The global stock market has been considerably volatile for several months now following a short-lived recovery after the Great Recession. Tech stocks have been no exception to the rule: even staples of stability have put their wary investors on gut-wrenching roller coaster rides. Today marked a notable high and a notable low.
Apple’s share price climbed to an all-time high of nearly $428, a new peak after rising beyond $400 in October before dropping back down into the $360s. It has since eased back into the low $420s but remains up on the day. This, despite numerous sessions at CES hyping up this idea of ultrabooks—in essence, the rest of the industry’s response to Macbook Airs. That’s because there is strong anticipation of a big year: one, if not two, new iPads; a new iPhone; and possibly even a dividend, plus likely upgrades to the Macbook and iMac lineups.
Meanwhile, Zynga’s share sunk to a new low of just above $8. After debuting on the market for $10 , Zynga failed to experience the typical first-day gains.
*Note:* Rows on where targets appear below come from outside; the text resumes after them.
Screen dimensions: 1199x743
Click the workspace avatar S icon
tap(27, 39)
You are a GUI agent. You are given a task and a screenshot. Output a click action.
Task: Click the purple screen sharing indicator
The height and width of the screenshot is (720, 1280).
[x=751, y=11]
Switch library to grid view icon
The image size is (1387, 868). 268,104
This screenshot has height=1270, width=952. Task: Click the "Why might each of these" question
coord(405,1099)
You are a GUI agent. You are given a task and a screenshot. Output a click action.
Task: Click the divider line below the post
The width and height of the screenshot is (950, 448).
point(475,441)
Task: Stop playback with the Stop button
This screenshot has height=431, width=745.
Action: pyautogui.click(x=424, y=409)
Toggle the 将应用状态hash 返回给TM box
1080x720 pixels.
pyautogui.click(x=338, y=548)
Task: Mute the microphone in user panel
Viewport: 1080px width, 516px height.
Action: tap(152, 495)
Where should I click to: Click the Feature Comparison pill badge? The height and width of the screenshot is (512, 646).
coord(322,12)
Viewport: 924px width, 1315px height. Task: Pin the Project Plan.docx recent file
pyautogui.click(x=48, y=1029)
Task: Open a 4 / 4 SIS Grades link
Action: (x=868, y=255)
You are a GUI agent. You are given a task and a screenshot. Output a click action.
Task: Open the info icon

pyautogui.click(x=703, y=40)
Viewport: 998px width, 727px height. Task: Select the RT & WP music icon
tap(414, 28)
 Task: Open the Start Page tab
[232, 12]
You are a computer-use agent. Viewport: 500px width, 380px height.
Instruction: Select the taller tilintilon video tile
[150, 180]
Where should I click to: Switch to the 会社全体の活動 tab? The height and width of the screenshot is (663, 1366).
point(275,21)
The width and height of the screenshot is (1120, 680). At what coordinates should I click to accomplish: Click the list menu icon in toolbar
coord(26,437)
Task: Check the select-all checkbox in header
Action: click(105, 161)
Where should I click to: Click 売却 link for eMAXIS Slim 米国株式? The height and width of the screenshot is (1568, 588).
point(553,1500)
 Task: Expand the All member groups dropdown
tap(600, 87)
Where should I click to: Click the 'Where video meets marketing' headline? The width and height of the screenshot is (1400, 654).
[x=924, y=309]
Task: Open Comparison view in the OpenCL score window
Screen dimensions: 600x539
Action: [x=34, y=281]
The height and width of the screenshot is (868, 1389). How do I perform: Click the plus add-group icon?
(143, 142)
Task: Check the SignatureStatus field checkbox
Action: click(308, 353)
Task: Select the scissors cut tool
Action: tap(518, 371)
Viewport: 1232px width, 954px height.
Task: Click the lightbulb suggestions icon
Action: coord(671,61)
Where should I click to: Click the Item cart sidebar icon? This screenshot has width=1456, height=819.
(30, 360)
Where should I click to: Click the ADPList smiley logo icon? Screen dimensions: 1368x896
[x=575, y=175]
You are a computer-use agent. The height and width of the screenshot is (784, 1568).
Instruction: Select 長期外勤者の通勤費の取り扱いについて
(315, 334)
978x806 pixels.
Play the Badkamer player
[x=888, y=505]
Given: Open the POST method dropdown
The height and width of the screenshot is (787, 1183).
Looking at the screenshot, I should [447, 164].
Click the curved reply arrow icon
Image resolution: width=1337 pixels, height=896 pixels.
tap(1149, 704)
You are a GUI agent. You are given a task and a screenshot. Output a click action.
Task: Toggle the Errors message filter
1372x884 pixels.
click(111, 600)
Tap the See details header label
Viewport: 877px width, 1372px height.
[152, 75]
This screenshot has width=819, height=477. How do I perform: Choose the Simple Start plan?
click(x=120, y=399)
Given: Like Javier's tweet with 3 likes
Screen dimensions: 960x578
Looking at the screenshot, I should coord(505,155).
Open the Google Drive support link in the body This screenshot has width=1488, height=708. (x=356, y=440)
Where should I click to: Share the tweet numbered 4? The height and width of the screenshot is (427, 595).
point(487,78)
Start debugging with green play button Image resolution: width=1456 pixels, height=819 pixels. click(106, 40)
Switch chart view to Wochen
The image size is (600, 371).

It has since dropped steadily as investors question its reliance on Facebook and its long-term profitability. Several analysts said well before Zynga went public that it was only worth $6 to $8 per share.
In the middle, Groupon is still floundering slightly below its debut price. Andrew Mason’s company shorted by most investors but obviously finding some faithful risk takers to keep it afloat despite virtually all media acting as a collective harbinger of its doom.